Akademik Hassasiyetler, cilt.10, sa.23, ss.447-468, 2023 (Hakemli Dergi)
Türkiye, jeopolitik olarak, ulusal güvenliğini sağlayabilmek için hem simetrik
hem de asimetrik tehditlere eş zamanlı karşı koymayı gerektiren bir güvenlik
ortamında bulunmaktadır. Türkiye’nin bölgesel ve küresel güvenliğe ilişkin
gelişmeler karşısındaki oyun kurucu konumunu güçlendirebilmesi askeri
caydırıcılığının artmasına bağlı olup Türkiye’nin bu konuda önemli mesafe kat ettiği
dikkati çekmektedir. Çalışma bu bakımdan Türkiye’nin son yıllarda yükselen askeri
caydırıcılığının temel dinamiklerini caydırıcılık teorisinin metodolojik yol
göstericiliğinde analiz etmeyi amaçlamaktadır. Çalışmanın birinci bölümünde hem
bir teori hem de bir askeri strateji olarak caydırıcılığın kavramsal analizi yapılmakta
ve caydırıcılığın terörizm, başarısız devletler, etnik/mezhepsel çatışmalar gibi
faktörleri içeren yeni güvenlik ortamındaki işlerliği değerlendirilmektedir. İkinci
bölümde ise Türkiye’nin 2016-2023 yılları arasındaki yükselen askeri caydırıcılığının
dinamikleri değerlendirilmektedir. Bu noktada, ilk olarak, 15 Temmuz darbe girişimi
sonrası Türkiye’nin gerçekleştirdiği askeri reformlar, Türk Silahlı Kuvvetleri’nin
caydırıcı kabiliyetlerinin artmasındaki rolü bakımından ele alınmaktadır. İkinci
olarak, Türkiye’nin savunma sanayii alanında yüksek teknoloji içeren sistemlerde
millileşme yönünde attığı adımlar ele alınmaktadır. Üçüncü olarak müttefiklerin
savunma yeteneklerinin geliştirilmesi, askeri işbirliğinin artırılması ve terörizmle
mücadelede önemli rol oynaması bakımından Türkiye’nin kurduğu yeni askeri üsler
ele alınmaktadır. Dördüncü olarak, Türkiye’nin yakın dönemde ortaya çıkan bölgesel
güvenlik tehditleri karşısında meşru hak ve menfaatlerini korumaya yönelik olarak
başarıyla icra ettiği askeri operasyonlar ele alınmaktadır. Çalışmada, caydırıcılığın
işlevsel bir biçimde uygulanabilmesi için gerekli olan adımların belirlenmesi
süreçlerinden, etkili bir caydırıcılık için gerekli olan milli savunma sanayii
ürünlerinin geliştirilmesine kadar tüm süreçlerin birbiriyle eşgüdüm içerisinde
olmasının önem arz ettiği sonucuna ulaşılmıştır.

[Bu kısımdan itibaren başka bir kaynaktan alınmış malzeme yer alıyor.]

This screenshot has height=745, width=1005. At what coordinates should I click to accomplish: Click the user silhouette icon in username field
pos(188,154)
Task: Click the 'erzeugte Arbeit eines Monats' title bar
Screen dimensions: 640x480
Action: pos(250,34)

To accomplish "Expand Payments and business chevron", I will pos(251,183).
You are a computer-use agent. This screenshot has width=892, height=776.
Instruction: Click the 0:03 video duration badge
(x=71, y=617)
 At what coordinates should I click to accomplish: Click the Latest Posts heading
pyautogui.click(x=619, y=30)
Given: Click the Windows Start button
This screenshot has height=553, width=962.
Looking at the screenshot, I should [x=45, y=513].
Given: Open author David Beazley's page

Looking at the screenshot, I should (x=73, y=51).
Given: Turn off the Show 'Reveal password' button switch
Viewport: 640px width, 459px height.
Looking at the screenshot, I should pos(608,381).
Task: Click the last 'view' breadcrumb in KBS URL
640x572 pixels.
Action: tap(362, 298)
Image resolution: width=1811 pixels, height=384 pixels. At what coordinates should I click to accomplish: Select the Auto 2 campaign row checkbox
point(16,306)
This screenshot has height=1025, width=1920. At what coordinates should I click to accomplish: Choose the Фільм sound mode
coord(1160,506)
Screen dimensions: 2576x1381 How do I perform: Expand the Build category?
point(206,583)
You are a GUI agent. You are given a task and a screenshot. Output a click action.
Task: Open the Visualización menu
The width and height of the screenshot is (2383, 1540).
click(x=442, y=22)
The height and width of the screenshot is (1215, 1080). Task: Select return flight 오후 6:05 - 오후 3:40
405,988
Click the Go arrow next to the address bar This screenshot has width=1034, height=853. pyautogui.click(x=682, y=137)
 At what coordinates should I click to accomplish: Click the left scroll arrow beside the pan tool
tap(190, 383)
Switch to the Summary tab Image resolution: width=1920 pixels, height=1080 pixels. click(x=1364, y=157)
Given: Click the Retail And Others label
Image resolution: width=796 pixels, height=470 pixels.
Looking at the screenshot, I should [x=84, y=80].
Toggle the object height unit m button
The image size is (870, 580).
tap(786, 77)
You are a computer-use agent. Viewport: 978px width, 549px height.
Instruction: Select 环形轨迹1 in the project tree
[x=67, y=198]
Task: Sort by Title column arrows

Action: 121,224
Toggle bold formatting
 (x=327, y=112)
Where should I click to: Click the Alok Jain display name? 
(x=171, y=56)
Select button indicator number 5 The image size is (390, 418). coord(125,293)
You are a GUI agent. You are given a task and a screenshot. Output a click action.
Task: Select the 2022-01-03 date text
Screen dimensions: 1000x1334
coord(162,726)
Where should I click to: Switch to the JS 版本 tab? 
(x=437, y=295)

Türkiye finds itself in a geopolitical environment that requires simultaneous
resistance to both symmetric and asymmetric threats to ensure national security. The
strengthening of Türkiye's pivotal role in regional and global security, in response to
unfolding developments, is closely tied to the increase in military deterrence. Notably,
Türkiye has made significant strides in this regard. This study aimed to analyze the
fundamental dynamics of Türkiye's rising military deterrence in recent years within
the methodological guidance of deterrence theory. The first section of the study
conducted a conceptual analysis of deterrence, both as a theory and a military
strategy. It evaluated the effectiveness of deterrence in the new security environment,
encompassing factors such as terrorism, failed states, and ethnic/sectarian conflicts.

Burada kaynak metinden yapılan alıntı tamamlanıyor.